To compare levels of social isolation in aging veterans with and without the human immunodeficiency virus (HIV) and determine associations with hospital admission and mortality.

DESIGN:

Longitudinal data analysis.

SETTING:

The Veterans Aging Cohort Study (VACS), at eight VA Medical Centers nationally.

PARTICIPANTS:

Veterans aged 55 and older enrolled in VACS from 2002 to 2008 (N = 1,836).

MEASUREMENTS:

A Social Isolation Score (SIS) was created using baseline survey responses about relationship status; number of friends and family and frequency of visits; and involvement in volunteer work, religious or self-help groups, and other community activities. Scores were compared according to age and HIV status, and multivariable regression was used to assess effects of SIS on hospital admission and all-cause mortality.

RESULTS:

Mean SIS was higher for HIV-positive (HIV+) individuals, with increasing difference according to age (P = .01 for trend). Social isolation was also more prevalent for HIV+ (59%) than uninfected participants (51%, P < .001).
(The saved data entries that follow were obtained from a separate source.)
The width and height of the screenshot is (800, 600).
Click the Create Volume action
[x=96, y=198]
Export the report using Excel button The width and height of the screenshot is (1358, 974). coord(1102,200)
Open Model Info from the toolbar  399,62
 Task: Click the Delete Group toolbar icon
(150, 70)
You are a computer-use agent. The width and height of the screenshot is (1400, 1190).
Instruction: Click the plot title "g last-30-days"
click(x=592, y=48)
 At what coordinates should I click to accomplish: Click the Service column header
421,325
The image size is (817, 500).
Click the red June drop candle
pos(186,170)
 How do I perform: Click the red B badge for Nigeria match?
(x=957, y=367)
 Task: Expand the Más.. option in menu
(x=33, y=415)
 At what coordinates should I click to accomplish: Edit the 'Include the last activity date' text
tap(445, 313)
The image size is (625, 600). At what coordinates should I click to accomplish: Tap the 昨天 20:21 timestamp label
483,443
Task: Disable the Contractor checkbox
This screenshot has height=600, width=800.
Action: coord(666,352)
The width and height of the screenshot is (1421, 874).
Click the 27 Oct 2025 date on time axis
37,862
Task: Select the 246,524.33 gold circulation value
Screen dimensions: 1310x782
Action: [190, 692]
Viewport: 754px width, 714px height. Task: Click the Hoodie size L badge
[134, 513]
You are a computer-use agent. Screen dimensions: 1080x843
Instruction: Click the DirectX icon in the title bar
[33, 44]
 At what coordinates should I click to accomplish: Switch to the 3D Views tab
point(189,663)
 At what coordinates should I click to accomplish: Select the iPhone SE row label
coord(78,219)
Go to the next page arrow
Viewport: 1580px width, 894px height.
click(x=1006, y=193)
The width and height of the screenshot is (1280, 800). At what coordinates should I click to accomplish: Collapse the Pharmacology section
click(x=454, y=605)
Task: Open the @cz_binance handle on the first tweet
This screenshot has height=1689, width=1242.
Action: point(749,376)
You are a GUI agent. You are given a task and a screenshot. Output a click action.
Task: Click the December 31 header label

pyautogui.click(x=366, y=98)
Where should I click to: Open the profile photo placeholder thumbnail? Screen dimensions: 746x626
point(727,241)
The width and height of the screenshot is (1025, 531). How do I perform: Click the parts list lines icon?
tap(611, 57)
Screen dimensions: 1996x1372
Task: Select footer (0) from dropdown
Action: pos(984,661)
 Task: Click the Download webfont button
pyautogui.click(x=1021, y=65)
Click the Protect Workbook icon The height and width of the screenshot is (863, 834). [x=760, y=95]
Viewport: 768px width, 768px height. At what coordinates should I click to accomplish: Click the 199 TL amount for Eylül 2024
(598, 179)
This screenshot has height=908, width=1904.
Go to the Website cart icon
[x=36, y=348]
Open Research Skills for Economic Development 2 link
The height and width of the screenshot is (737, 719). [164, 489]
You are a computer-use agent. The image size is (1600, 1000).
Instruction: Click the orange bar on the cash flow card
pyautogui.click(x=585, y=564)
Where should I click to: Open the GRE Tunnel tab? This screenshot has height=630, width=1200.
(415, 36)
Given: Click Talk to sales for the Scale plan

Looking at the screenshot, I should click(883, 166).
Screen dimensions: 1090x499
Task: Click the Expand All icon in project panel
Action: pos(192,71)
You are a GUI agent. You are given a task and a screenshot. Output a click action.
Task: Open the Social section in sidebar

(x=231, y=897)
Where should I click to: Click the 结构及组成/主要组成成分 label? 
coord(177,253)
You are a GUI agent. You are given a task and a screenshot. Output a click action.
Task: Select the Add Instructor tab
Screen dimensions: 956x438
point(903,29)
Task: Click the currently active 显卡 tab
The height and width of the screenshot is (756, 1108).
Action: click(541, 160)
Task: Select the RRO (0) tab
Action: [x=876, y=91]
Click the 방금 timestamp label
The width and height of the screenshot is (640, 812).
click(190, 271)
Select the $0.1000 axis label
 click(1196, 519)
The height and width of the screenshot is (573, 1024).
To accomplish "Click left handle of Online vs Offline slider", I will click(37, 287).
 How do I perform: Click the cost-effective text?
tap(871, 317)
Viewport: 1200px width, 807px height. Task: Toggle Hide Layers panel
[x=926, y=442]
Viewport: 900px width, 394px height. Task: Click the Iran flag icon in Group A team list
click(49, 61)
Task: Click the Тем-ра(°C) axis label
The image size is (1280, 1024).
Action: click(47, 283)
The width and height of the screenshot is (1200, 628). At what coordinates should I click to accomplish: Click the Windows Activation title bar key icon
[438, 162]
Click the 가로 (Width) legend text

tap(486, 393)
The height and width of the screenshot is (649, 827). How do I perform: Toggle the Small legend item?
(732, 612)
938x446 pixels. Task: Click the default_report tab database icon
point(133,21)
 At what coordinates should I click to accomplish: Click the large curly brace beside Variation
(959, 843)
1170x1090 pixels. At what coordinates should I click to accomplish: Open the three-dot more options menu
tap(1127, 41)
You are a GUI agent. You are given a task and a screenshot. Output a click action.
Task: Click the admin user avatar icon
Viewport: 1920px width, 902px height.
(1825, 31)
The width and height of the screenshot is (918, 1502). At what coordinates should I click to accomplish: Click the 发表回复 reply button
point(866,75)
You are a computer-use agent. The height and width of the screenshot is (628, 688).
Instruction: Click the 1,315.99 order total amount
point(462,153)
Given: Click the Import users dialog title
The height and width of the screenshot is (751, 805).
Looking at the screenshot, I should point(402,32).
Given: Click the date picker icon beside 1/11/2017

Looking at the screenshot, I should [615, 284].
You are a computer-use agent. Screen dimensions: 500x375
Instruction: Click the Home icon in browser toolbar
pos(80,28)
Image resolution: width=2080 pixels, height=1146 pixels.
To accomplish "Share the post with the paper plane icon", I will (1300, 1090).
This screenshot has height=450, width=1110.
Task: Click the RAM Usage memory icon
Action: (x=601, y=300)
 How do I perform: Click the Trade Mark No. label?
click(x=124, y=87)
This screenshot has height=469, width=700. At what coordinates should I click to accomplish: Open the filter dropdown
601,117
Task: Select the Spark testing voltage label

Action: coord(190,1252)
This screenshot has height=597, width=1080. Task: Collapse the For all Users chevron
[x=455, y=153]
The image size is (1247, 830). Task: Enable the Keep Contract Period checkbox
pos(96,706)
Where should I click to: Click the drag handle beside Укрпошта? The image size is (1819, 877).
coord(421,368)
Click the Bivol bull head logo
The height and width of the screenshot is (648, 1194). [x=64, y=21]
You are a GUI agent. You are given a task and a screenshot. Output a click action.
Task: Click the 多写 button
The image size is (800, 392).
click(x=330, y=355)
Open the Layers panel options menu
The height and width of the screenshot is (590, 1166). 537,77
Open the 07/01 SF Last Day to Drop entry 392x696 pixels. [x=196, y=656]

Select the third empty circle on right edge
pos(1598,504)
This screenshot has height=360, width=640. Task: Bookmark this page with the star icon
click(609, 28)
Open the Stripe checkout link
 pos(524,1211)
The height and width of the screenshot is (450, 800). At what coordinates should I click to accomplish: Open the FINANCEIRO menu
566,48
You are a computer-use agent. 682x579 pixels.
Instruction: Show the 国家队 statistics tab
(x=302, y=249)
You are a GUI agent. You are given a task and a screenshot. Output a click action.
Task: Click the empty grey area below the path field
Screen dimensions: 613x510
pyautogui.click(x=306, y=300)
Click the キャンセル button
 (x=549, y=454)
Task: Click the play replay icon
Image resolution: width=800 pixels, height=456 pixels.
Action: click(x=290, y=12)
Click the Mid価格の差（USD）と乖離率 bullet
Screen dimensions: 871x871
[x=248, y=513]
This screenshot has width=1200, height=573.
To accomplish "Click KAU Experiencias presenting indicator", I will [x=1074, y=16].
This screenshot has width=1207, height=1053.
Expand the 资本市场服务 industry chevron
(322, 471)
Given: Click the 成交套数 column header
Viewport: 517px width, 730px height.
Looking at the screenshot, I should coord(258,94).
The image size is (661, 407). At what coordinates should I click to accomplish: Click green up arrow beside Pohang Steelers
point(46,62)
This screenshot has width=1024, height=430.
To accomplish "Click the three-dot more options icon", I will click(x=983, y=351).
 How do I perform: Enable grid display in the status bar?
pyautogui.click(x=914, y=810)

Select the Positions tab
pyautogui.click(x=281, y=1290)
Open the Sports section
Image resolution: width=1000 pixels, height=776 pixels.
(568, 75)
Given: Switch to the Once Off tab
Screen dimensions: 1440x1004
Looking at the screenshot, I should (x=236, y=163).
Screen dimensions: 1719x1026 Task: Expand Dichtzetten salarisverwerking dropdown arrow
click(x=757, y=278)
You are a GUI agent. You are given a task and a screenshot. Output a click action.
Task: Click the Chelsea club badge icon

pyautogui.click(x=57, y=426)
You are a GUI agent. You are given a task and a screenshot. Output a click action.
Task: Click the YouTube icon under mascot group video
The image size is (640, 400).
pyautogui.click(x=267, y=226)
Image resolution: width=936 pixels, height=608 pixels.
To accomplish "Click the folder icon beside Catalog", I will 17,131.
In multivariable regression analysis of HIV+ and uninfected groups combined, adjusted for demographic and clinical features, isolation was independently associated with greater risk of incident hospitalization (hazard rate (HR) = 1.25, 95% confidence interval (CI) = 1.09–1.42) and risk of all-cause mortality (HR=1.28, 95% CI = 1.06–1.54). Risk estimates calculated for HIV+ and uninfected groups separately were not significantly different.

CONCLUSION:

Social isolation is associated with greater risk of hospitalization and death in HIV+ and uninfected older veterans. Despite similar effects in both groups, the population-level effect of social isolation may be greater in those who are HIV+ because of the higher prevalence of social isolation, particularly in the oldest individuals. J Am Geriatr Soc 61:1456–1463, 2013.